WHAT IS NEEDED |
Each line below is to be copied exactly as it appears.

(Saved entries)
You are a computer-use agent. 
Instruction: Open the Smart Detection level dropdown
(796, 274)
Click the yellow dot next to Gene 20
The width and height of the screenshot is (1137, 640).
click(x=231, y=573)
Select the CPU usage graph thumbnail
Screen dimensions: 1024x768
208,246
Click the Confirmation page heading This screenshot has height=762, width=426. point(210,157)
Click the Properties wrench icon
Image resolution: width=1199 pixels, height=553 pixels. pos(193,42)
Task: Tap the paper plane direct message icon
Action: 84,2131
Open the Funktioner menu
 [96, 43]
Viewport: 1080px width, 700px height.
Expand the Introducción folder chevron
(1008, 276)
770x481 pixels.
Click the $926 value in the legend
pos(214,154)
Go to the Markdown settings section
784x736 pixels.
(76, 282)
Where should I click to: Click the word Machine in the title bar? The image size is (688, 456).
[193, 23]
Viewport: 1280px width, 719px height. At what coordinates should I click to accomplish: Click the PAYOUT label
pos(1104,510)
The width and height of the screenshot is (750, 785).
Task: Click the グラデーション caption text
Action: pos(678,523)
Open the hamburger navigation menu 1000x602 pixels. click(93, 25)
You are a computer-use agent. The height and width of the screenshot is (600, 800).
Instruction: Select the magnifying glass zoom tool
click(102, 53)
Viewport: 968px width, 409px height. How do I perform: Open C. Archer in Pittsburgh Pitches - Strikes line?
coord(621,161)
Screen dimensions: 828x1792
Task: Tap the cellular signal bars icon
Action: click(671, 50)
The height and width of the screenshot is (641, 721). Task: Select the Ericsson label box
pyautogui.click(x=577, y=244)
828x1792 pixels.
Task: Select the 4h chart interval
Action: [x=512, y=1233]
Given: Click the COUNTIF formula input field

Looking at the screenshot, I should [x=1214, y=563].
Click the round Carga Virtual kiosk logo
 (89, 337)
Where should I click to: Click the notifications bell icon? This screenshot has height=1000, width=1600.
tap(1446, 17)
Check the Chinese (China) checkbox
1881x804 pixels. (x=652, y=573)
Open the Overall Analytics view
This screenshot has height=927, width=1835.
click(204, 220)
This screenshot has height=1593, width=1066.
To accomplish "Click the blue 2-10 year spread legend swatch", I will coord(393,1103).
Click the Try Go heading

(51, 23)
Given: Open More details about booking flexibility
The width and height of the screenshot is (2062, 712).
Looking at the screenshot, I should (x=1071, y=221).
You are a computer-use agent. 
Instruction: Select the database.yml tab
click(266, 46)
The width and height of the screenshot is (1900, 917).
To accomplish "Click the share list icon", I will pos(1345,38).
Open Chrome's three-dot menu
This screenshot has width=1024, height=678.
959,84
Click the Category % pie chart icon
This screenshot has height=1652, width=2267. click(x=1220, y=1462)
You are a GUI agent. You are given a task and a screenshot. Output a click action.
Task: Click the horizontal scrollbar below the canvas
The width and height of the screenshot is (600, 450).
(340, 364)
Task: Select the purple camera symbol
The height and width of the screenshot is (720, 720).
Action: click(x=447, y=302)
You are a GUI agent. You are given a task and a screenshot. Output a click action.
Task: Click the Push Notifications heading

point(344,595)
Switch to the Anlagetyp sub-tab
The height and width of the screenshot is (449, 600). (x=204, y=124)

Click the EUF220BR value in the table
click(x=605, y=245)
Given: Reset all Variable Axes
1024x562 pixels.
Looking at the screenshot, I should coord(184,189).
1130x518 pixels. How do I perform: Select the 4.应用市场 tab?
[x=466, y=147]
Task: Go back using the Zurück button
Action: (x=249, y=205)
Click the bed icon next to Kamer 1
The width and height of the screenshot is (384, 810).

TASK ANSWER |
You are a computer-use agent. 
Instruction: Open the Smart Detection level dropdown
(796, 274)
Click the yellow dot next to Gene 20
The width and height of the screenshot is (1137, 640).
click(x=231, y=573)
Select the CPU usage graph thumbnail
Screen dimensions: 1024x768
208,246
Click the Confirmation page heading This screenshot has height=762, width=426. point(210,157)
Click the Properties wrench icon
Image resolution: width=1199 pixels, height=553 pixels. pos(193,42)
Task: Tap the paper plane direct message icon
Action: 84,2131
Open the Funktioner menu
 [96, 43]
Viewport: 1080px width, 700px height.
Expand the Introducción folder chevron
(1008, 276)
770x481 pixels.
Click the $926 value in the legend
pos(214,154)
Go to the Markdown settings section
784x736 pixels.
(76, 282)
Where should I click to: Click the word Machine in the title bar? The image size is (688, 456).
[193, 23]
Viewport: 1280px width, 719px height. At what coordinates should I click to accomplish: Click the PAYOUT label
pos(1104,510)
The width and height of the screenshot is (750, 785).
Task: Click the グラデーション caption text
Action: pos(678,523)
Open the hamburger navigation menu 1000x602 pixels. click(93, 25)
You are a computer-use agent. The height and width of the screenshot is (600, 800).
Instruction: Select the magnifying glass zoom tool
click(102, 53)
Viewport: 968px width, 409px height. How do I perform: Open C. Archer in Pittsburgh Pitches - Strikes line?
coord(621,161)
Screen dimensions: 828x1792
Task: Tap the cellular signal bars icon
Action: click(671, 50)
The height and width of the screenshot is (641, 721). Task: Select the Ericsson label box
pyautogui.click(x=577, y=244)
828x1792 pixels.
Task: Select the 4h chart interval
Action: [x=512, y=1233]
Given: Click the COUNTIF formula input field

Looking at the screenshot, I should [x=1214, y=563].
Click the round Carga Virtual kiosk logo
 (89, 337)
Where should I click to: Click the notifications bell icon? This screenshot has height=1000, width=1600.
tap(1446, 17)
Check the Chinese (China) checkbox
1881x804 pixels. (x=652, y=573)
Open the Overall Analytics view
This screenshot has height=927, width=1835.
click(204, 220)
This screenshot has height=1593, width=1066.
To accomplish "Click the blue 2-10 year spread legend swatch", I will coord(393,1103).
Click the Try Go heading

(51, 23)
Given: Open More details about booking flexibility
The width and height of the screenshot is (2062, 712).
Looking at the screenshot, I should (x=1071, y=221).
You are a computer-use agent. 
Instruction: Select the database.yml tab
click(266, 46)
The width and height of the screenshot is (1900, 917).
To accomplish "Click the share list icon", I will pos(1345,38).
Open Chrome's three-dot menu
This screenshot has width=1024, height=678.
959,84
Click the Category % pie chart icon
This screenshot has height=1652, width=2267. click(x=1220, y=1462)
You are a GUI agent. You are given a task and a screenshot. Output a click action.
Task: Click the horizontal scrollbar below the canvas
The width and height of the screenshot is (600, 450).
(340, 364)
Task: Select the purple camera symbol
The height and width of the screenshot is (720, 720).
Action: click(x=447, y=302)
You are a GUI agent. You are given a task and a screenshot. Output a click action.
Task: Click the Push Notifications heading

point(344,595)
Switch to the Anlagetyp sub-tab
The height and width of the screenshot is (449, 600). (x=204, y=124)

Click the EUF220BR value in the table
click(x=605, y=245)
Given: Reset all Variable Axes
1024x562 pixels.
Looking at the screenshot, I should coord(184,189).
1130x518 pixels. How do I perform: Select the 4.应用市场 tab?
[x=466, y=147]
Task: Go back using the Zurück button
Action: (x=249, y=205)
Click the bed icon next to Kamer 1
The width and height of the screenshot is (384, 810).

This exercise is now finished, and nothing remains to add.